EUA utilizam bombardeiro 'invisível' B-2 em ataque a rebeldes Houthi no Iêmen
Bombardeiro B-2, uma das aeronaves mais sofisticadas do mundo, visa instalações subterrâneas dos Houthis em meio à escalada de tensões no Oriente Médio

Avião 'invisível' B-2 - Imagem: Divulgação
Os Estados Unidos realizaram um ataque de grande impacto nesta quarta-feira (16) contra as instalações subterrâneas dos rebeldes Houthi, no Iêmen. O ataque foi feito com o uso do bombardeiro furtivo B-2, uma das aeronaves mais avançadas e caras do mundo. O grupo Houthi, apoiado pelo Irã, ameaçava intensificar operações contra Israel, e a resposta norte-americana foi uma clara demonstração de força militar e tecnologia de ponta.
B-2: Um Bombardeiro Furtivo de R$ 11 Bilhões
O B-2 é um bombardeiro estratégico furtivo produzido pela Northrop Grumman, com a capacidade de evitar a detecção por radares inimigos. A aeronave, que custa aproximadamente R$ 11,3 bilhões (US$ 2 bilhões), pode carregar até 20 toneladas de armamento, incluindo bombas nucleares, e possui uma autonomia de voo de até 9.600 km, tornando-a capaz de realizar missões intercontinentais sem reabastecimento. Seu design em formato triangular e sua tecnologia avançada o tornam "invisível" a diversos tipos de detecção, como sinais acústicos, infravermelhos e eletromagnéticos.
A utilização dessa poderosa aeronave em um ataque contra os Houthis, um grupo que não dispõe de armamentos sofisticados como o B-2, ressalta a dimensão da estratégia militar dos EUA e a mensagem que se quer passar ao Irã. O bombardeiro foi usado para destruir depósitos subterrâneos de armas, reforçando o compromisso americano de proteger seus aliados, especialmente Israel, contra ameaças regionais.

Avião 'invisível' B-2 - Imagem: Divulgação
Mensagem aos Adversários: “Ninguém Está Fora de Alcance”
Durante o anúncio do ataque, o Secretário de Defesa dos EUA, Lloyd Austin, destacou que a operação foi uma demonstração da capacidade americana de atingir qualquer instalação, independentemente da profundidade ou do nível de fortificação. Essa afirmação aponta diretamente para o Irã, cuja infraestrutura nuclear e militar também está localizada em locais subterrâneos e fortificados.
O uso do B-2, que estava há mais de sete anos sem ser utilizado em operações de combate, representa uma escalada na resposta dos Estados Unidos às ameaças no Oriente Médio.
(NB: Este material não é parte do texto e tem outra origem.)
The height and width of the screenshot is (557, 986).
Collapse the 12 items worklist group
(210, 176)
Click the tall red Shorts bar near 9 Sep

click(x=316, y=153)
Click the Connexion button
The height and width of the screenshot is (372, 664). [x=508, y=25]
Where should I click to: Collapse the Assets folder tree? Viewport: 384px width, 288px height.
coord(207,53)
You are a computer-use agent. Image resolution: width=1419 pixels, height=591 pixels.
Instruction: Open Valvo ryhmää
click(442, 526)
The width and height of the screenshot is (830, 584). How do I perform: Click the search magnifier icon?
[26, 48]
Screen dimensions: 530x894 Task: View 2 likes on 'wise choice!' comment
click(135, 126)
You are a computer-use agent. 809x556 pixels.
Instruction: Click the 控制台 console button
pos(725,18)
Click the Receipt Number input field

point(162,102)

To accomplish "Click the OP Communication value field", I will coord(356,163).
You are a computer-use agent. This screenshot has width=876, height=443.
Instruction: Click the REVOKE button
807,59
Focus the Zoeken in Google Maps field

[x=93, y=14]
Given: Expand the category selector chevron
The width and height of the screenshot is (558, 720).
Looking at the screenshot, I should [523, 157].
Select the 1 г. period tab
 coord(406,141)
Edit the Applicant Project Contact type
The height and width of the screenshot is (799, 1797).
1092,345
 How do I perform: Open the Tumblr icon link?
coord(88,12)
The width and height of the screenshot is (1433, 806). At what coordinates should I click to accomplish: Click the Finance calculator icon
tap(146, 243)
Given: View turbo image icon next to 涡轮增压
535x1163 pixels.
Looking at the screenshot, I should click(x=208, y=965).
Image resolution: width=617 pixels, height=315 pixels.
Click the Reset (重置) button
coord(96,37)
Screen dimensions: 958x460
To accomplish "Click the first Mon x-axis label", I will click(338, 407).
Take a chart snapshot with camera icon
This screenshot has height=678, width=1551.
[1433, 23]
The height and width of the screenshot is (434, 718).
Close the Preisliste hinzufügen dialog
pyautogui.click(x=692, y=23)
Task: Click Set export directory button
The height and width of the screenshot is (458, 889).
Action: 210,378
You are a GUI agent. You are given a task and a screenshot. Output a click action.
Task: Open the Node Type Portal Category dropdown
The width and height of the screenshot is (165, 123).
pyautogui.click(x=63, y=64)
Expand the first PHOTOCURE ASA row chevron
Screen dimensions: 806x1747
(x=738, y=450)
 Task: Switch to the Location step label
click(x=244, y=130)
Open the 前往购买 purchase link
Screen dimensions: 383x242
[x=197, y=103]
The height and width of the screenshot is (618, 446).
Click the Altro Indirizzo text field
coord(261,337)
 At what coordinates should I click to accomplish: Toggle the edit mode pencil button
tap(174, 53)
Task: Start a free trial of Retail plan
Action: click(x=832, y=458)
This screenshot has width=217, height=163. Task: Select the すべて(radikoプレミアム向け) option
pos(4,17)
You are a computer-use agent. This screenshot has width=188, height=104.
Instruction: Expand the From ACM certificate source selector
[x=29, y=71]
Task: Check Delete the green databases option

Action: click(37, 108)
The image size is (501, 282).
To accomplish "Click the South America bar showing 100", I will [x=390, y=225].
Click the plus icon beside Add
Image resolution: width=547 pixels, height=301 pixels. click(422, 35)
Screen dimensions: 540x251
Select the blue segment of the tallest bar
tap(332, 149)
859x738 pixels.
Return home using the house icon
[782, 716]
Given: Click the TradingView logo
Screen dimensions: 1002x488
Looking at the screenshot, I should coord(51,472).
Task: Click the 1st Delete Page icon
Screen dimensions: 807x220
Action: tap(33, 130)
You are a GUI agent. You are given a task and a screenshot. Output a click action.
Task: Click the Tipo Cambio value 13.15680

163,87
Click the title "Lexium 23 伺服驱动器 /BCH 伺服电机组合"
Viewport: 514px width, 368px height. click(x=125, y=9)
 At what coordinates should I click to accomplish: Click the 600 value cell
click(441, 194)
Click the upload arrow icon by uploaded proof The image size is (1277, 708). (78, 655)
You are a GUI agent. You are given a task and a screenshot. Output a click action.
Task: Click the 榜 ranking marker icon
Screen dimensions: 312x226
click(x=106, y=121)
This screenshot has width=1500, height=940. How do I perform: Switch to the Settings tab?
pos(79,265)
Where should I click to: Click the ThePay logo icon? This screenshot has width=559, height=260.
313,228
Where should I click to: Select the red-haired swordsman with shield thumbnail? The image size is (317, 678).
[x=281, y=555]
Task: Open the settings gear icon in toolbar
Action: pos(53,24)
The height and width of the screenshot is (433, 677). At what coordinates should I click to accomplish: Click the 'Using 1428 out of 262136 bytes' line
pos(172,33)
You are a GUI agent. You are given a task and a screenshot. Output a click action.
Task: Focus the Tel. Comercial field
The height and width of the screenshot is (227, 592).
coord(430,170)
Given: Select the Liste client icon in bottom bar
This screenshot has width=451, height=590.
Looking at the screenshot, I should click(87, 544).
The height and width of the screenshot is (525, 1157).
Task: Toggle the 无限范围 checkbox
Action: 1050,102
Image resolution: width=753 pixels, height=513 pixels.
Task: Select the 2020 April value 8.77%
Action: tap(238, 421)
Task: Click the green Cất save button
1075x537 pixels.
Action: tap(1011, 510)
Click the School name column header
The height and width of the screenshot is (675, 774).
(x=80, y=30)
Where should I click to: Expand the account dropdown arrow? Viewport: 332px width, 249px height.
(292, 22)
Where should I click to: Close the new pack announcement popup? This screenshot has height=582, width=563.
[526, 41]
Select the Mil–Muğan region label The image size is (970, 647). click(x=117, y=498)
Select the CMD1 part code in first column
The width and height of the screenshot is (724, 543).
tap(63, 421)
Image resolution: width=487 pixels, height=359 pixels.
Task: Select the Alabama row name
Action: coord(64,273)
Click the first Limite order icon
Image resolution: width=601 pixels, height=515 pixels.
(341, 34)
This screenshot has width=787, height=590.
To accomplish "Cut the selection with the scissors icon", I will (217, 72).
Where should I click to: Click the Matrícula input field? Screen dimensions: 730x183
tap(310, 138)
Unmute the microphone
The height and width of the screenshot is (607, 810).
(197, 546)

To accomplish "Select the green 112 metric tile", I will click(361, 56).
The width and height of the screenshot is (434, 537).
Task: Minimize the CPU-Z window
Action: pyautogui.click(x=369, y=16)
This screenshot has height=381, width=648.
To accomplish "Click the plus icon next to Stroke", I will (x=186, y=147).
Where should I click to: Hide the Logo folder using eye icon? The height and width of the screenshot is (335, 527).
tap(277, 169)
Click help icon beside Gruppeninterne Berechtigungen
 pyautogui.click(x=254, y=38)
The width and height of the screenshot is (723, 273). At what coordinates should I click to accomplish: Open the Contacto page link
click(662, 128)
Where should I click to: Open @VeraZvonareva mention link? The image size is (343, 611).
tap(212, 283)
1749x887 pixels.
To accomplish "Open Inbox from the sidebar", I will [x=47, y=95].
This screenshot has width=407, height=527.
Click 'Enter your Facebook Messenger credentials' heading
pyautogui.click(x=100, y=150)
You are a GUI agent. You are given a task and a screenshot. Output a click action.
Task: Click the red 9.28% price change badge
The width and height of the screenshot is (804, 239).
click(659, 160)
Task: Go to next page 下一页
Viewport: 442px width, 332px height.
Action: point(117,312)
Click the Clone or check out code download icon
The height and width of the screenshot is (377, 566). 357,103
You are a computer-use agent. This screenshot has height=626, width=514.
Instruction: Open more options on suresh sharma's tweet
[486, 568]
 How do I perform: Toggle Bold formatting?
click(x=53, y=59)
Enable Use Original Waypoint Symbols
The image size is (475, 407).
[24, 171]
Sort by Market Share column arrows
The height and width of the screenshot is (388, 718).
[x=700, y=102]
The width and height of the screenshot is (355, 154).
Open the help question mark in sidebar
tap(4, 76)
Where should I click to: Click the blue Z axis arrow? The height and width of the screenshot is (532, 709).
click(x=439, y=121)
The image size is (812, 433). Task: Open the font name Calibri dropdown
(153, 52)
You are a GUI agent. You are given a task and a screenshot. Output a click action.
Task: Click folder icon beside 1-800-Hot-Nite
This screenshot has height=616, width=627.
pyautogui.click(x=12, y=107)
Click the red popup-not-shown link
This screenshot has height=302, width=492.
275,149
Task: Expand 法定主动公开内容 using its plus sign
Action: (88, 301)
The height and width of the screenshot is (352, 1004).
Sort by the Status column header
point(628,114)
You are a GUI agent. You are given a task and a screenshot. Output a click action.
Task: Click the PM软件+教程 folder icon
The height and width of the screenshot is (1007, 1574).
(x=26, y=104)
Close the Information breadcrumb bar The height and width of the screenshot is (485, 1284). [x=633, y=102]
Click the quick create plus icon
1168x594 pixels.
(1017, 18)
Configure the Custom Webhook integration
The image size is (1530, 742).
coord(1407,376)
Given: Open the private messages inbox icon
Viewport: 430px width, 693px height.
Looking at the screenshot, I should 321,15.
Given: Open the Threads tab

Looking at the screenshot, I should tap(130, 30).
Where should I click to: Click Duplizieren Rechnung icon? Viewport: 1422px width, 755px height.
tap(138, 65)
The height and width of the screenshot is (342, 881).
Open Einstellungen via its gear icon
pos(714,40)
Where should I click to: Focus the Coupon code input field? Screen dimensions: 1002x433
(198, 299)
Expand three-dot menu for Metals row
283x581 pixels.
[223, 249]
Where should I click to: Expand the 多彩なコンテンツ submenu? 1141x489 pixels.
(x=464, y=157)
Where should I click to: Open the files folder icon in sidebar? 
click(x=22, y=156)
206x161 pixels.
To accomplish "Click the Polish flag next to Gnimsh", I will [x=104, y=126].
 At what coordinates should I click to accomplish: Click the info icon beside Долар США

A última vez que o bombardeiro havia sido utilizado foi em 2017. Agora, ele retorna ao campo de batalha, enviando uma mensagem clara a Teerã e a outros adversários regionais: os EUA estão dispostos a usar suas armas mais avançadas para defender seus interesses e os de seus aliados.
O Papel dos Houthis e o Apoio do Irã
Os Houthis, um grupo rebelde no Iêmen, têm sido apoiados pelo Irã em seu conflito contra as forças governamentais e as coalizões regionais lideradas pela Arábia Saudita. Nos últimos meses, a aliança dos Houthis com Teerã se fortaleceu, e o grupo ameaçou aumentar suas ações contra Israel, parceiro próximo dos EUA na região. A resposta americana com o B-2 sugere que Washington não vai tolerar tais ameaças e está pronto para neutralizar as operações do grupo com força total.

Libano e Israel em guerra e o Governo de Bashar al-Assad conta com o aliado Hezbollah — Foto: Hassan Ammar/AP
Escalada das Tensões no Oriente Médio
O ataque dos EUA ocorre em um momento de alta tensão no Oriente Médio, com Israel aguardando uma possível retaliação iraniana após ataques com mísseis balísticos em outubro. O uso do B-2 não apenas atinge diretamente os Houthis, mas também serve como um aviso ao Irã de que Washington está atento e preparado para agir contra qualquer movimento que ameace seus aliados na região.
A ação americana no Iêmen, utilizando o bombardeiro furtivo B-2, foi uma demonstração de poder militar em um cenário de tensões crescentes no Oriente Médio. O ataque não apenas atingiu alvos importantes dos Houthis, mas também enviou um recado direto ao Irã, mostrando que, independentemente da profundidade ou do nível de fortificação, nenhum adversário está fora do alcance das forças armadas dos EUA.
Essa operação reafirma a importância estratégica do B-2 e a disposição dos Estados Unidos de usar suas armas mais sofisticadas para proteger seus interesses e seus parceiros, principalmente Israel.